Kaffee und Kuchen werden auch serviert

„Schon mein Vater hatte zwei Oldtimer“, erzählt sie. Als sie als Teeny im Kino den Auto-Actionfilm „Nur noch 60 Sekunden“ sieht, ist es um sie geschehen. „Ich wollte immer etwas lernen, was mir mein Leben lang etwas bringt. Da kommen nur zwei Dinge in Frage: Kfz-Mechanikerin oder Steuerfachgehilfin“, sagt sie und lacht.

Ob als Junggesellinnenabschied, Geburtstagsparty mit der Mädelsclique oder gemeinsam mit der besten Freundin: Das „Schraub, Mädchen!“-Konzept stößt auf Begeisterung, vor allem, weil sich die Frauen ohne männliche Zuhörer wohler dabei fühlen, Fragen zu stellen. „In den Kursen sind wir per du“, Kaffee und Kuchen werden auch serviert. Laut Anna Matuschek kommen die Interessentinnen dafür aus dem gesamten Bundesgebiet nach Denkendorf, selbst aus dem nahen Ausland. Auch mit diversen Volkshochschulen, etwa jener in der Stadt Esslingen, hat das Schraubermädchen in der Vergangenheit schon zusammengearbeitet. „Es kommt saugut an, deswegen ist es ätzend, dass ich wegen Corona gerade keine Gruppenkurse anbieten kann“, sagt sie. Lediglich Workshops allein beziehungsweise mit mehreren Frauen aus einem Haushalt seien aktuell drin.

Die Gebühren hält die Veranstalterin bewusst niedrig, wie sie sagt. Ab 27 Euro geht es los. Damit wolle sie es etwa auch Schülerinnen ermöglichen teilzunehmen. Sie betont: Selbst mit den größten Amateurinnen passiert in den Kursen etwas. „Die tratschen dann total über Autos.“ Anna Matuschek lächelt und strahlt. „Das macht dann Bock.“

Weitere Informationen im Internet unter www.schrauberkursfuerfrauen.de

Frauen sind der Kfz-Branche nach wie vor unterrepräsentiert

Quote
 Zu schwach, zu klein und von den Kunden nicht akzeptiert: Mit diesen Vorurteilen müssen sich Frauen immer wieder auseinandersetzen, wenn sie einen Job als Automechatronikerin anstreben. In der Kfz-Branche sind sie jedenfalls mehr als unterrepräsentiert.

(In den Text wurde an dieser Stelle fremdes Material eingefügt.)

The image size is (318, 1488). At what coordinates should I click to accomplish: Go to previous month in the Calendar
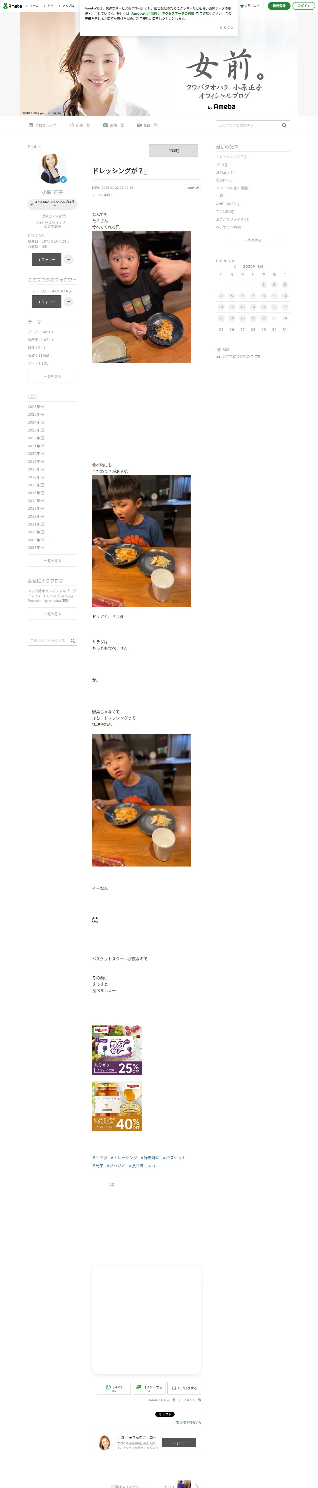pyautogui.click(x=235, y=267)
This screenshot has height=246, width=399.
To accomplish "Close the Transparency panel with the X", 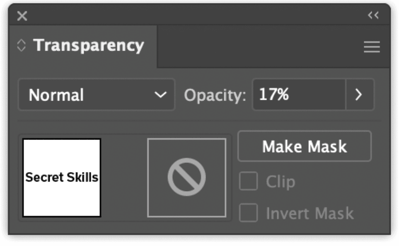I will [22, 16].
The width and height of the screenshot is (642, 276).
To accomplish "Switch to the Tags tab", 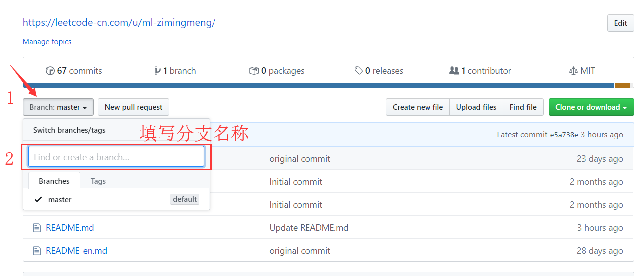I will click(x=98, y=181).
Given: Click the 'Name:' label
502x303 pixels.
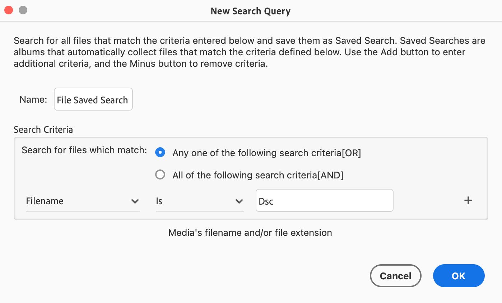Looking at the screenshot, I should pyautogui.click(x=33, y=99).
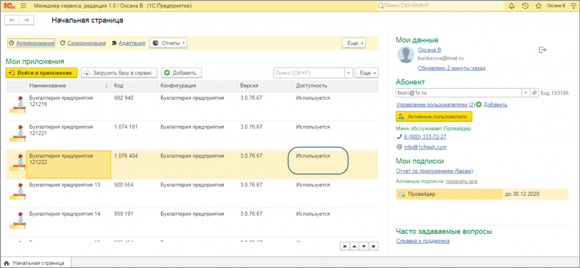Navigate back using the left arrow
This screenshot has width=580, height=268.
click(x=12, y=20)
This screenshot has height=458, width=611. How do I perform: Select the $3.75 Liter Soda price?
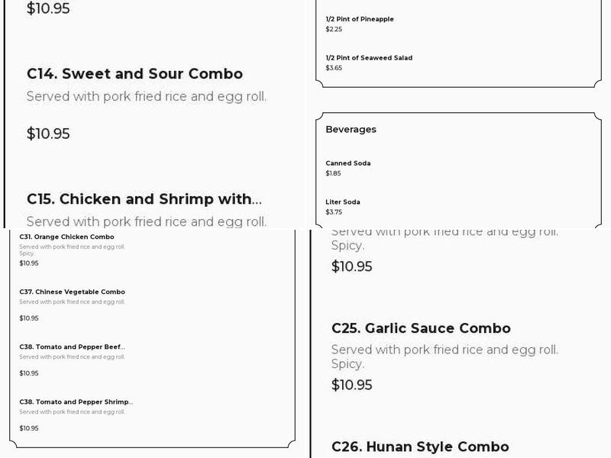334,212
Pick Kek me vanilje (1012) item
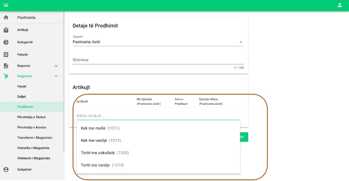 coord(100,140)
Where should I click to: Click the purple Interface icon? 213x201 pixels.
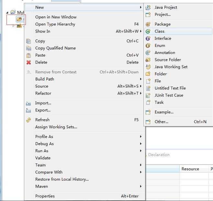coord(148,38)
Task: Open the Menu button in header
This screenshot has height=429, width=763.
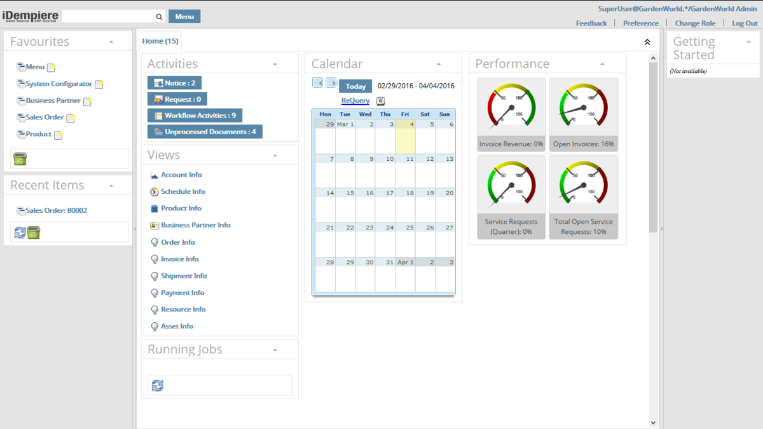Action: [184, 17]
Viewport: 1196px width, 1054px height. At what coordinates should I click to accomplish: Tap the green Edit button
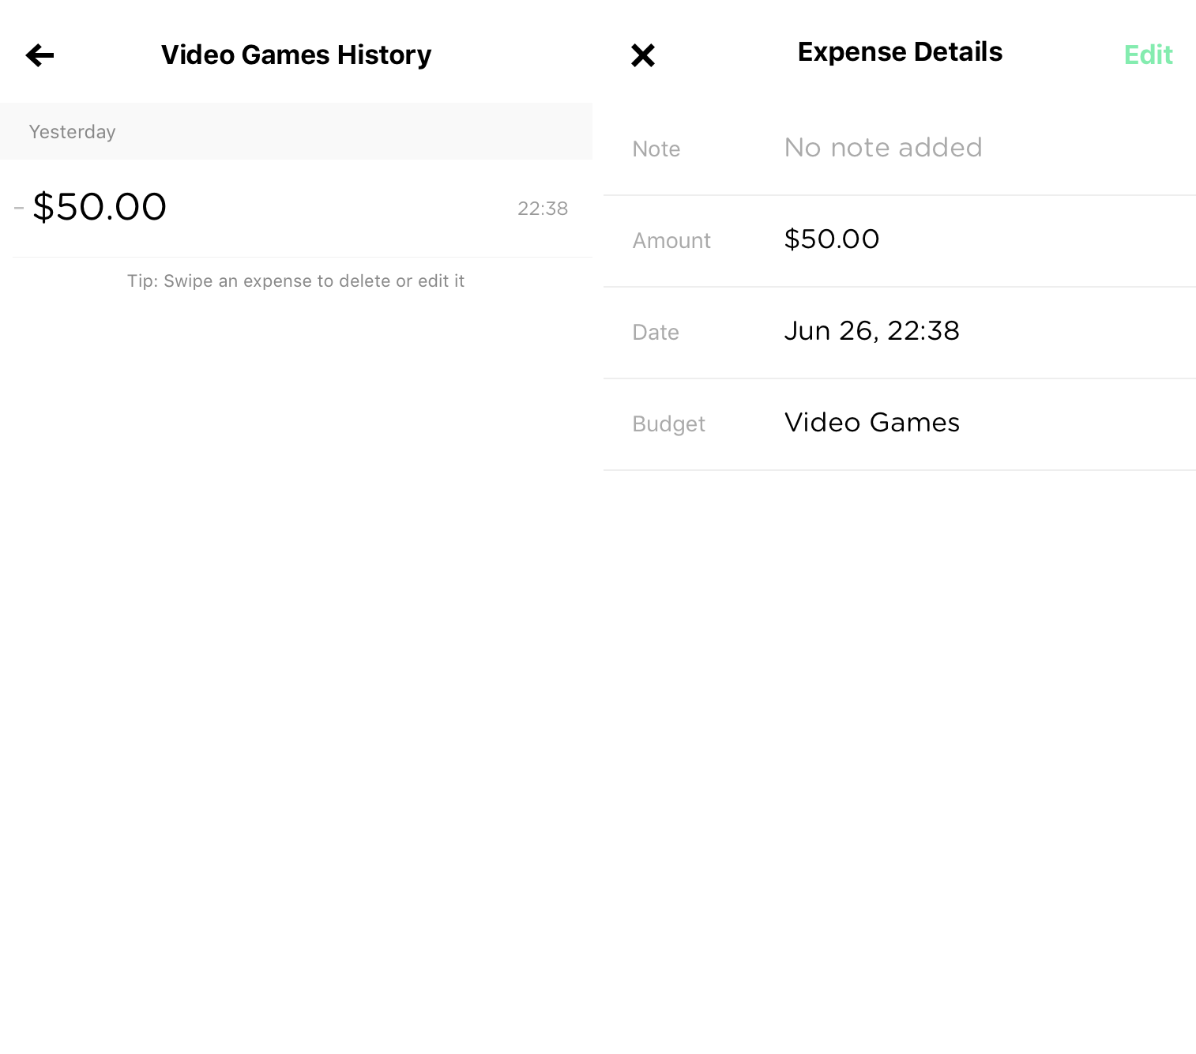point(1148,55)
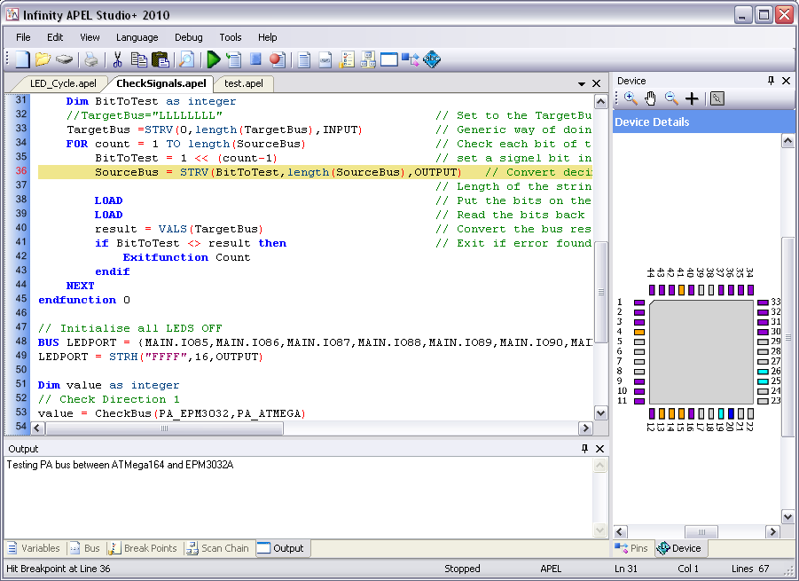Toggle breakpoint with the red circle icon

click(277, 59)
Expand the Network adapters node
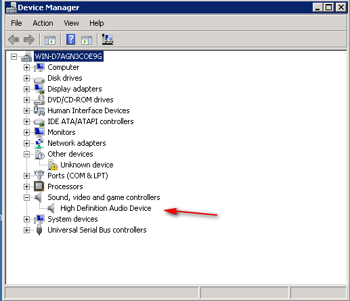The height and width of the screenshot is (301, 350). coord(26,143)
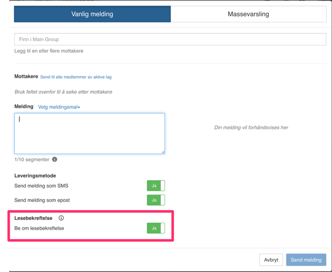Click the Send melding som SMS label

point(41,186)
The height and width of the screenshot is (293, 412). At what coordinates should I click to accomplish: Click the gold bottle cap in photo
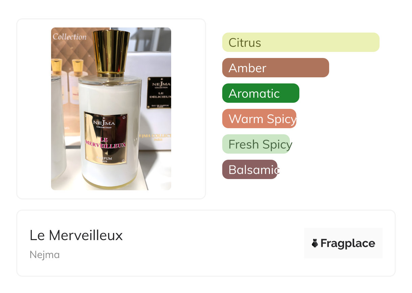(111, 53)
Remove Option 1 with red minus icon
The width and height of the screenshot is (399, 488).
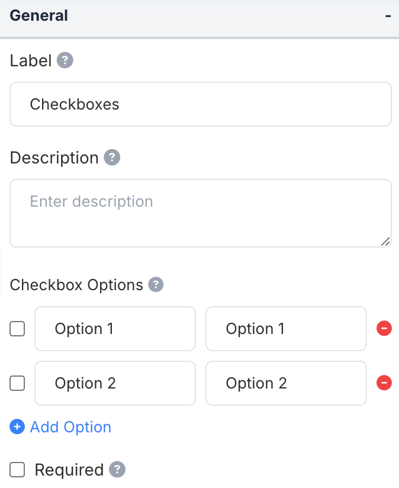tap(384, 329)
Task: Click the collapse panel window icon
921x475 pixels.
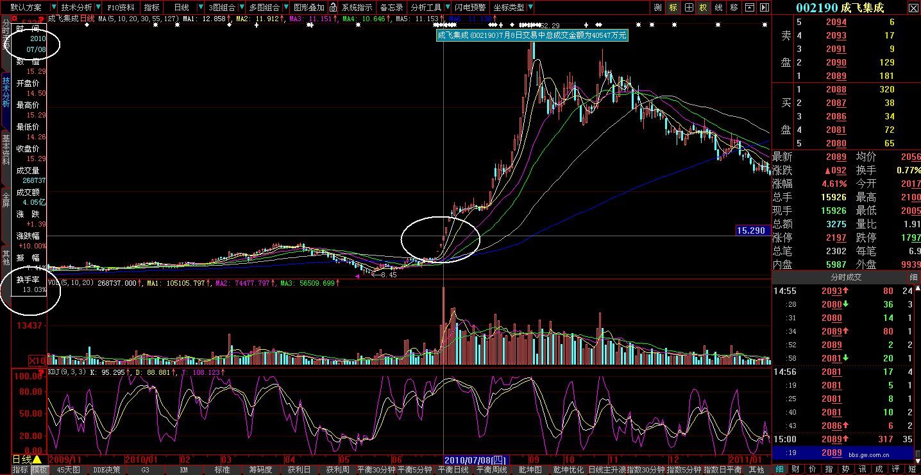Action: click(x=749, y=8)
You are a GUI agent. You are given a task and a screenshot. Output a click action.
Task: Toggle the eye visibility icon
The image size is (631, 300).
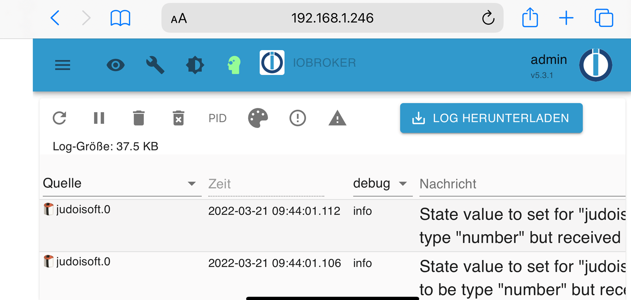tap(115, 65)
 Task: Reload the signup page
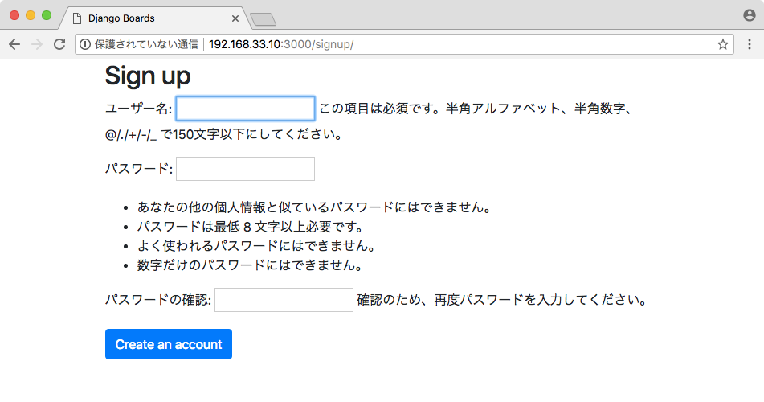tap(59, 44)
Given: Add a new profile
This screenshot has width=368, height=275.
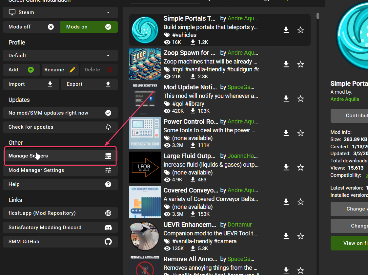Looking at the screenshot, I should (x=21, y=70).
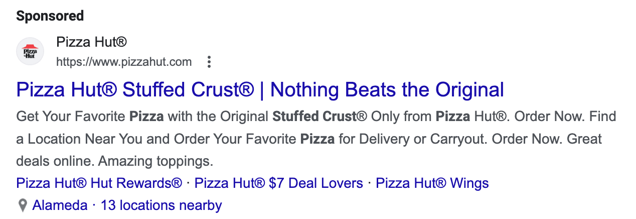Open the Pizza Hut® Hut Rewards® sitelink
The image size is (636, 219).
99,183
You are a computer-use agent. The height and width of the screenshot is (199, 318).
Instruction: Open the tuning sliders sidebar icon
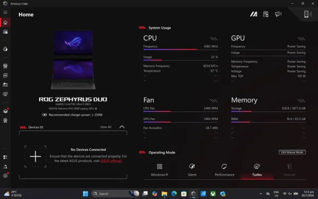5,66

Wirft man einen Blick auf das Gewerbe an sich, liegt die Frauenquote, nach den neuesten Statistiken, bei nicht einmal 25 Prozent. In den Autowerkstätten an sich, also im technischen Bereich, sind es sogar nur elf Prozent.

Gründe
 In vielen Betrieben, das geht aus den einschlägigen Fachmagazinen hervor, traue man Frauen zwar auch als Mechanikerinnen einiges zu. Oft scheiterten Einstellungen aber an den vorhandenen Gegebenheiten. So seien etwa in alt eingesessenen Firmen die zusätzlich notwendigen Räumlichkeiten, etwa Umkleiden und Duschen, nicht vorhanden. Andererseits strebten inzwischen aber etliche Betriebe, die entsprechenden Änderungen an, heißt es.